Торкель вздохнул. Естественно, звонят. В самый трудный для нее момент. Когда ей тяжелее всего. И неважно, сколько раз газетчикам приходилось проводить внутренние служебные расследования после того, как они публиковали интервью с людьми, явно выбитыми из колеи, явно не отдающими себе отчет в том, что они делают. С людьми, пребывавшими в шоке и глубочайшем горе.
Это прямо как закон природы.
Убили ребенка.
Газетчики звонят.
— По моему опыту, большинство людей, общающихся с прессой, находясь в вашей ситуации, потом об этом сожалеют, — честно сказал Торкель. — Вы можете не отвечать или направлять газетчиков к нам.
— Но они хотят получить эксклюзивное интервью и заплатить мне.

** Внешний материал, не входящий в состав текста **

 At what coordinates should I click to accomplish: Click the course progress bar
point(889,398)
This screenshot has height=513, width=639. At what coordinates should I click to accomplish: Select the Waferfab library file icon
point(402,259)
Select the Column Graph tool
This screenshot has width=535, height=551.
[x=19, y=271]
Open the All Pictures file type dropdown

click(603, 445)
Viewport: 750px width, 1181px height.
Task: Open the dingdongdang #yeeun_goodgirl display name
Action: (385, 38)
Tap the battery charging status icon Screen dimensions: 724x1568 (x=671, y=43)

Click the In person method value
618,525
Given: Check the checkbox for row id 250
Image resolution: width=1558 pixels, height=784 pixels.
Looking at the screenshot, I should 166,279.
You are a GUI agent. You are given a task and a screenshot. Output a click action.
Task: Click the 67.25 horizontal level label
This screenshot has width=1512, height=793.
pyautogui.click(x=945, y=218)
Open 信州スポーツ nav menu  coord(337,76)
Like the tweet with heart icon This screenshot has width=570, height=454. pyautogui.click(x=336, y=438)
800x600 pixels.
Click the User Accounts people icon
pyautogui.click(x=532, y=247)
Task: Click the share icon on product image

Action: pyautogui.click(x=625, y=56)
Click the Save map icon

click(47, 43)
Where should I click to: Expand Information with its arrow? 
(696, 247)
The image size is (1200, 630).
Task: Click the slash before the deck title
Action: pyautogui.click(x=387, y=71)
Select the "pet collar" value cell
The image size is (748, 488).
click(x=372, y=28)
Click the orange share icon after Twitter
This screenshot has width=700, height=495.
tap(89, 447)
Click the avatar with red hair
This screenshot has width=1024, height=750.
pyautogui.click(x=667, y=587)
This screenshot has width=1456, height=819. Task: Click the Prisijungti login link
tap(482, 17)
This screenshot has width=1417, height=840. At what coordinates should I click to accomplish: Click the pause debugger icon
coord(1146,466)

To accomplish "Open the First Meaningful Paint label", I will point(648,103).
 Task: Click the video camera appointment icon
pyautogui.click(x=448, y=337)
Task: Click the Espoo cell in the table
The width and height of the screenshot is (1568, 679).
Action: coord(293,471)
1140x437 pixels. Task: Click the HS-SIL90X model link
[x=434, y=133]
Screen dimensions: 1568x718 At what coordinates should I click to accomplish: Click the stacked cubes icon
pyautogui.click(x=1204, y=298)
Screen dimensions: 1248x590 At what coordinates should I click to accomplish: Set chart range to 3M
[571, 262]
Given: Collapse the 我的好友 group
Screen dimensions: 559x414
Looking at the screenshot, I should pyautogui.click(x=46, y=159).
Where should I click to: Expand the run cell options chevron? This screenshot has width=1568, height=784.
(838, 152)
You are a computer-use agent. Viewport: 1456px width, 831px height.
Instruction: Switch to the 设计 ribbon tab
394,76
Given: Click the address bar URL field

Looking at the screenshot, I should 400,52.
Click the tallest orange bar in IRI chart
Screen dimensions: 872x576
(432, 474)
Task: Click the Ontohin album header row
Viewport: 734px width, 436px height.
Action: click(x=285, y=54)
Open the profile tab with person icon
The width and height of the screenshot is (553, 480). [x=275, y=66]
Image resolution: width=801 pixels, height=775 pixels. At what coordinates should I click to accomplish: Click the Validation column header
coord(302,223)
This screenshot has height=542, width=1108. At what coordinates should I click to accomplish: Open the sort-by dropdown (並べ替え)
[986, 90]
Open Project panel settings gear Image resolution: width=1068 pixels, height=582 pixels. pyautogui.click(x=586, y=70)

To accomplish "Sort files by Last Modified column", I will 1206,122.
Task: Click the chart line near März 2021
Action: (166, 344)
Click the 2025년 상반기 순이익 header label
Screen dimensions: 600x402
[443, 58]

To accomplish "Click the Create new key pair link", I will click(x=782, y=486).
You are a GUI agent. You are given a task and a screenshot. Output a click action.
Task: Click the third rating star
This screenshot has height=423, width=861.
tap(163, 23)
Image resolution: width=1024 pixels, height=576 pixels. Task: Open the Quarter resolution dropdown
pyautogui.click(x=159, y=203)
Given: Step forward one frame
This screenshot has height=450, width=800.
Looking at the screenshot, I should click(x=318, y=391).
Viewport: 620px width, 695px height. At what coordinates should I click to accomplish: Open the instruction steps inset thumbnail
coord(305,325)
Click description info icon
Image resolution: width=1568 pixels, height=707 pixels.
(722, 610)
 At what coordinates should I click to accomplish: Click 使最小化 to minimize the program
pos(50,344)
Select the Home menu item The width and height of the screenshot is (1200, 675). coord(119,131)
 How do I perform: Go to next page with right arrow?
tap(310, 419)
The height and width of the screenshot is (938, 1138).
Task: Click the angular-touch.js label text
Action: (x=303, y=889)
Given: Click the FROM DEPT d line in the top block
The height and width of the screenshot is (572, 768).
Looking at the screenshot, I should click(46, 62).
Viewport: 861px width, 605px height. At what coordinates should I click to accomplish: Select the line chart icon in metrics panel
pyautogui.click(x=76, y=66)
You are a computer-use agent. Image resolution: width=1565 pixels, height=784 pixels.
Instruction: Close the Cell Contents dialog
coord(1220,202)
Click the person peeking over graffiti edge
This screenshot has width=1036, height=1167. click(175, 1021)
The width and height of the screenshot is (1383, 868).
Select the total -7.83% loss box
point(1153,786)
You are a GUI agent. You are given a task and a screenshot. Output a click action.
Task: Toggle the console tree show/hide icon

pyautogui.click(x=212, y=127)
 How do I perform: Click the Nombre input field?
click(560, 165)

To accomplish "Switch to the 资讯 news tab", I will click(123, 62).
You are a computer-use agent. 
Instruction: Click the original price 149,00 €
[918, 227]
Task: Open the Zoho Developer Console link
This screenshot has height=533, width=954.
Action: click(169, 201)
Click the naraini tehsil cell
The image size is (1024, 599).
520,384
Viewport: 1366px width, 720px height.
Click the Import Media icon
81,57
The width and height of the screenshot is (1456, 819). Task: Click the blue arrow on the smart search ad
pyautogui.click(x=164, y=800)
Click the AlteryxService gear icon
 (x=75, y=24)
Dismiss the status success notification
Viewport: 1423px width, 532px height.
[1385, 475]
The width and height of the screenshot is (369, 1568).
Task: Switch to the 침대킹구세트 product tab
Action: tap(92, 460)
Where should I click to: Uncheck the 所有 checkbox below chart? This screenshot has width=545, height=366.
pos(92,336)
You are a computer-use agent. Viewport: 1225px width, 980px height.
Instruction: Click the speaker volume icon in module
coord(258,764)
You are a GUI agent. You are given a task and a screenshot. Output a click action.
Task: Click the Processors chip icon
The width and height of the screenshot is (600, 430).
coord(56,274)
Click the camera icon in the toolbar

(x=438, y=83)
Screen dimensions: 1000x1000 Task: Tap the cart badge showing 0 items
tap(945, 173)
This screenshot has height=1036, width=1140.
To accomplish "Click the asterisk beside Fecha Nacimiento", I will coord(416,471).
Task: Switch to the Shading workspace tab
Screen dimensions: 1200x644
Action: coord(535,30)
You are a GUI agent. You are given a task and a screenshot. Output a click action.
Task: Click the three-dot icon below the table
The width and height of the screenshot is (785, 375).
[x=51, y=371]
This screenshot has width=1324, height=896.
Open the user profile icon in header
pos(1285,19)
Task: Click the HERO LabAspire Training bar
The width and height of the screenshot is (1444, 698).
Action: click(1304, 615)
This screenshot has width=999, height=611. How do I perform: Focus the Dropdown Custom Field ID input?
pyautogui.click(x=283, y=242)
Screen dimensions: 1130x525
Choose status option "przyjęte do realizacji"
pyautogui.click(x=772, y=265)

Я только хотела спросить: не знаете ли вы, сколько с них можно получить?
Торкель посмотрел на нее с выражением лица, которое Лена истолковала как то, что он ее плохо понял. Он действительно плохо понимал ее, хоть и в другом отношении.
— Я подумала, что вам уже доводилось с таким сталкиваться. Какая сумма кажется вам приемлемой?
— Не знаю.
— Я никогда не имела с ними дела. О чем может идти речь? О тысяче? О пяти тысячах? О пятнадцати тысячах?
— Честно говоря, не знаю. Советую вам вообще не разговаривать с ними.
По лицу Лены было ясно видно, что такой вариант ей как раз не подходит.
— Я и не разговаривала. Но теперь они готовы заплатить.
Торкель понимал ее. Она, очевидно, нуждается в деньгах. Ей ни к чему его моральные сомнения или основанная на опыте забота. Она добивается от него ценника. Имеет ли он право осуждать ее? Как давно он сам действительно нуждался в деньгах? И нуждался ли вообще?
— Поступайте как знаете. Только будьте осторожны.
Лена кивнула, и, к своему изумлению, Торкель услышал, как произнес: «Продавайте себя дорого».
Лена кивнула ему с улыбкой, развернулась и пошла. Торкель несколько секунд постоял, глядя, как она удаляется вдоль по улице, в лучах светящего за окном солнца. Он постарался выбросить ее визит из головы и развернулся, чтобы вернуться к работе и коллегам.
Но испытания на этом не закончились.
К нему, прихрамывая, подошел Харальдссон. По его серьезному взгляду Торкель понял, что Харальдссон хочет поговорить. О том, что Торкель до последнего откладывал и о чем его уже трижды просила Ванья.
— Когда кто-нибудь говорит, что мы будем работать поблизости друг от друга, как тебе кажется, что это означает?
Харальдссон лежал на своей половине двуспальной кровати, сцепив руки на затылке и глядя прямо перед собой. Рядом с ним лежала Йенни, подсунув две подушки под попу и упершись ступнями в матрас. Она периодически выпячивала низ живота в сторону потолка, в который бесцельно уставился ее муж. Часы показывали 22:30.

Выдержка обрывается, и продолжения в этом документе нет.